Brief captivity[edit]

Constance imprisoned, from Liber ad honorem Augusti.

Once Henry had withdrawn with the bulk of the imperial army, the towns that had fallen to the Empire immediately declared their allegiance to Tancred, for the most part now fearing his retribution. Nicholas of Ajello, son of Matthew and former Archbishop of Salerno, who was helping defend Naples, wrote letters about the events to his friends in Salerno. Thus the populace of Salerno saw an opportunity to win some favour with Tancred, so they taunted and besieged the defenseless Constance at Castel Terracena. Constance presented herself on a balcony and spoke to them in the tone of mild remonstrance and admonition, trying to tell them that the situation might improve and the defeat of Henry might be exaggerated by Nicholas, but the Salernitans were determined to capture her for Tancred, so they continued the siege. Constance locked herself in her room, locked the windows, and prayed to God for help and revenge. After a rapid negotiation with Elia di Gesualdo, a distant relative of Tancred, Constance voluntarily went out under the condition that her German guards were allowed to leave unharmed. She was then arrested by Elia (and some barons of Apulia who were related to her) and delivered to Tancred in Messina by Admiral Margaritus of Brindisi (her brother-in-law who had helped in the defence of Naples), on a bireme galley or dromon with 200 rowers. She was in her attire as empress, wearing a dress quilted with gold and decorated with roses, a cloak covered with precious jewels, and her hair was strewn with gems, making her look like a goddess. Thus she became an important and valuable prize given that Henry had every intention of regaining. When meeting Constance, Tancred blamed her for the invasion, but she proudly responded that she was just taking back her dominion, stolen by Tancred. By September 20, Henry learned the abduction of his wife at Genoa.

Constance was taken to Palermo, supervised by Queen Sibylla; Tancred had her eat with Sibylla and sleep in Sibylla's bedroom. Sibylla, who had once quarrelled with Constance, after seeing that the populace of Palermo was showing sympathy to Constance, suggested that Tancred put Constance to death. Tancred disagreed, worrying that this would harm his popularity. So at the suggestion of Tancred, Sibylla discussed with Matthew of Ajello (who had been promoted to chancellor) where to imprison Constance. Matthew wrote a letter to Tancred in her presence, suggesting he put Constance in the Castel dell'Ovo in Naples in the custody of nobleman Aligerno Cottone. There she would be better-guarded since the castle was surrounded by water, and also secluded from the Sicilian people. Tancred accepted their suggestion. In addition, Matthew wrote to Aligerno, ordering "ut imperatricem in Castro Salvatoris ad mare bene custodiat" ("that he guard well the Empress in the Castle of the Savior by the sea", i.e., Castel dell'Ovo).
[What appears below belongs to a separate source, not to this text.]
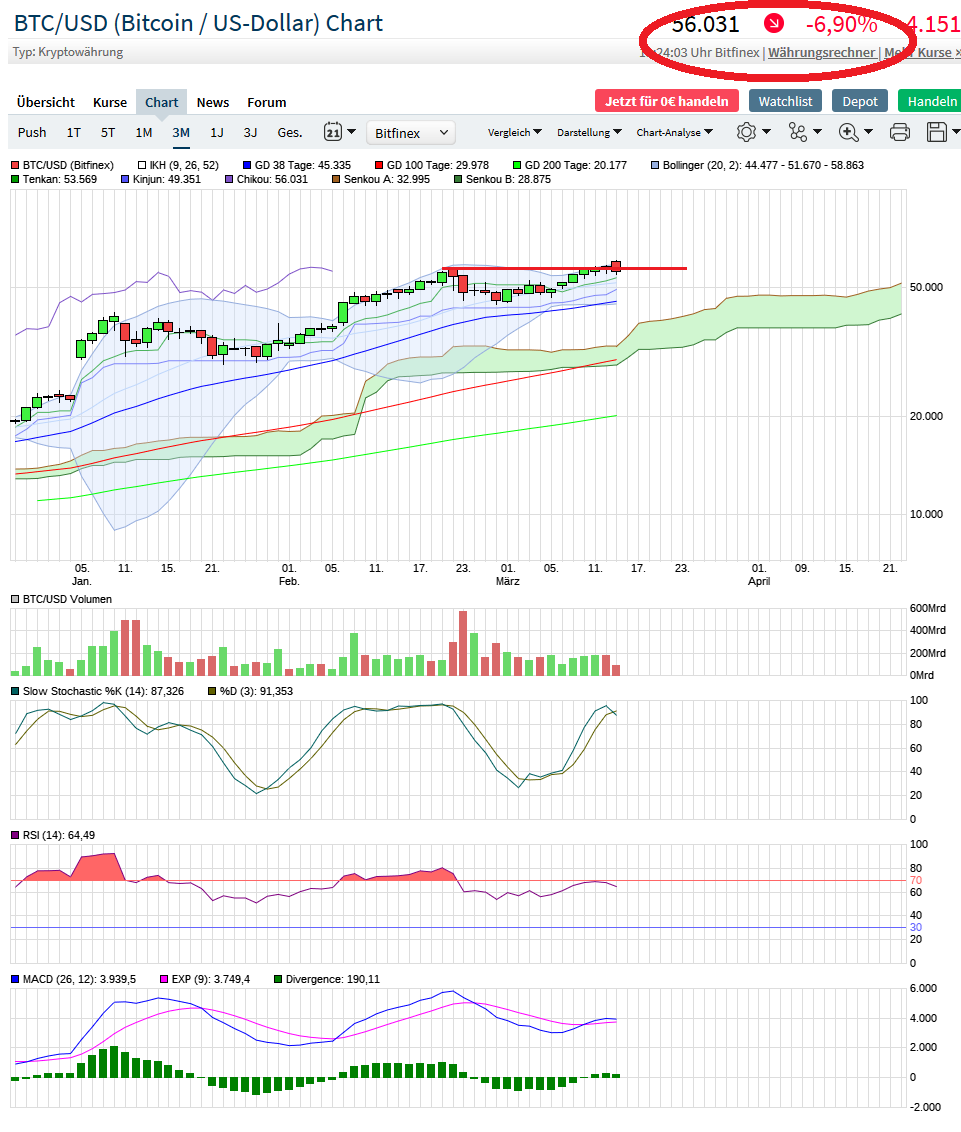Click the red down-arrow trend icon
Although Tancred always treated her with courtesy during her captivity, Constance was under extremely careful guard. Sibylla strongly opposed the deference Tancred showed to Constance, believing this would implicitly acknowledge the claims of the latter.
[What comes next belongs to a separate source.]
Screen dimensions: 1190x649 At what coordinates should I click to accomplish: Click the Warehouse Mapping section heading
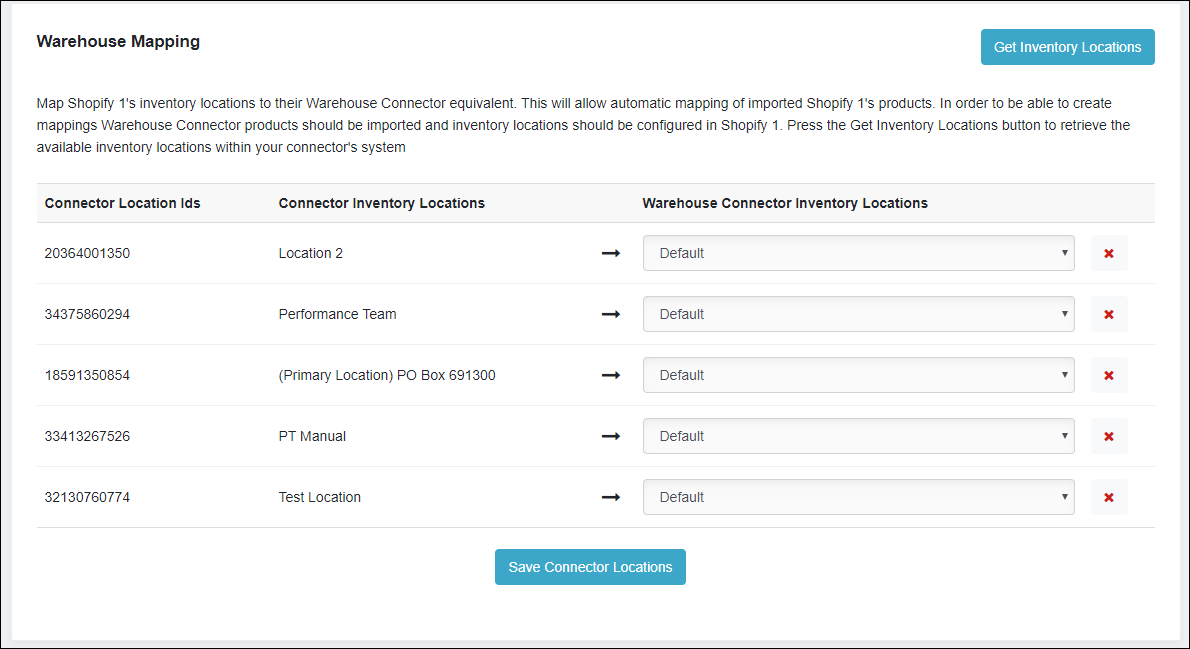tap(118, 42)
During the election of a new bishop of Liege in September 1191, Henry favored Albert de Rethel, a maternal uncle of Constance, whom both he and Constance had planned to make the next bishop of Liege. However, as mentioned above, at the time of the election, Constance had been imprisoned by the Sicilians, and the other candidate, Albert of Louvain, gained more support. In January 1192 Henry claimed the election was under dispute and instead appointed his newly made imperial chancellor Lothar of Hochstaden, provost of the church of St Cassius in Bonn and brother of Count Dietrich of Hochstaden. In September 1192 he proceeded to Lüttich (Liège) to enforce the succession. The majority of the electors of Liège accepted the imperial decision because of the emperor's threat, and Albert de Rethel also relinquished his claim and indignantly refused a financial settlement from the emperor.
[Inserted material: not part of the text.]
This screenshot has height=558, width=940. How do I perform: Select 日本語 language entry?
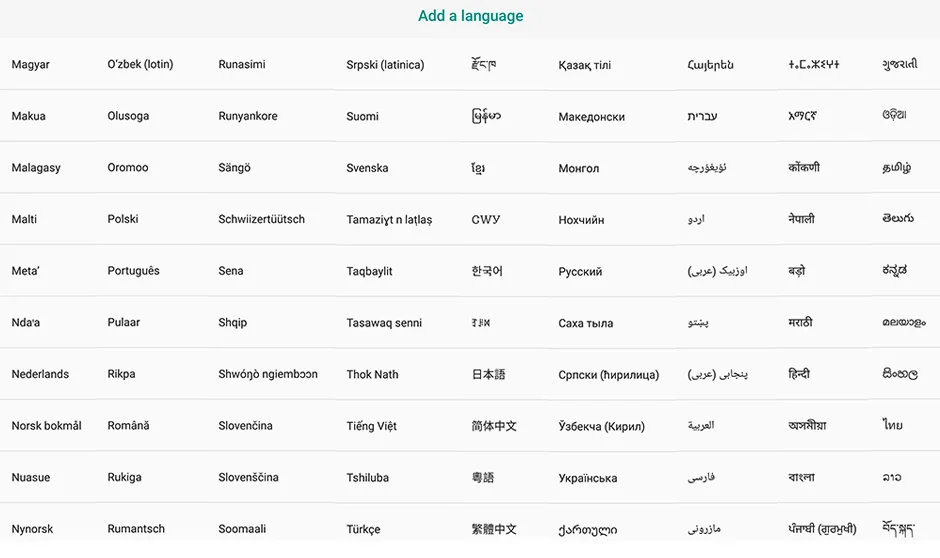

Margaritus was created Count of Malta in 1192 perhaps for his unexpected success of capturing the empress, granting him considerable resources.

Henry VI consistently refused to make peace with Tancred despite the capture of his wife; in his letter to Pope Celestine III to request the kingship of Tancred declared illegitimate, he even did not mention her captivity. While he did not have the power to rescue her, Tancred would not permit Constance to be ransomed unless Henry recognized him. Henry complained to Celestine about the capture of his wife, so the Pope threatened to excommunicate Tancred if he did not release the Empress. (The Pope hoped that by securing Constance's safe passage back to Rome Henry would be better disposed towards the papacy and Celestine would be able to keep the Empire and Sicily from uniting.) Finally, Tancred was willing to give up his negotiating advantage (i.e. possession of the Empress) if the Pope would legitimize him as King of Sicily.[8]

Constance was released in 1192 with all her suites and some gifts, and delivered to Egidio Cardinal of Anagni from the Papal States. They traveled through the Strait of Messina, but before they made it to Rome they met imperial soldiers and the pro-Hohenstaufen abbot Roffredo of Montecassino, and Constance asked them for help; they were able to intercept the convoy at Ceprano despite the opposition of the cardinals and escorted her safely across the Alps, ensuring that in the end neither the papacy nor Sicily scored any real advantage in having had the Empress in their custody at all,[9] only less than a month after her release; Within two weeks Henry and Constance reunited in the imperial castle of Trifels.[7][8]

Second Expedition[edit]

Henry was already preparing to invade Sicily a second time when Tancred died in February 1194. Later that year he moved south, leveled Salerno to the ground in revenge for arresting Constance, entered Palermo unopposed, deposed Tancred's young son William III (died 1198), and had himself crowned instead. Prior to that he agreed the request of Constance to enfeoff William County of Lecce and Principality of Taranto on November 20.

Queen of Sicily[edit]

Constance and Henry, from the Liber ad honorem Augusti of Petrus of Ebulo, 1196

While Henry moved quickly south with his army, a pregnant Constance followed at a slower pace. On 26 December, the day after Henry was crowned at Palermo, she gave birth to a son, named Constantine after herself (later renamed Frederick-Roger, i. e. the future Frederick II, Holy Roman Emperor and King of Sicily) in the small town of Iesi, near Ancona.[2]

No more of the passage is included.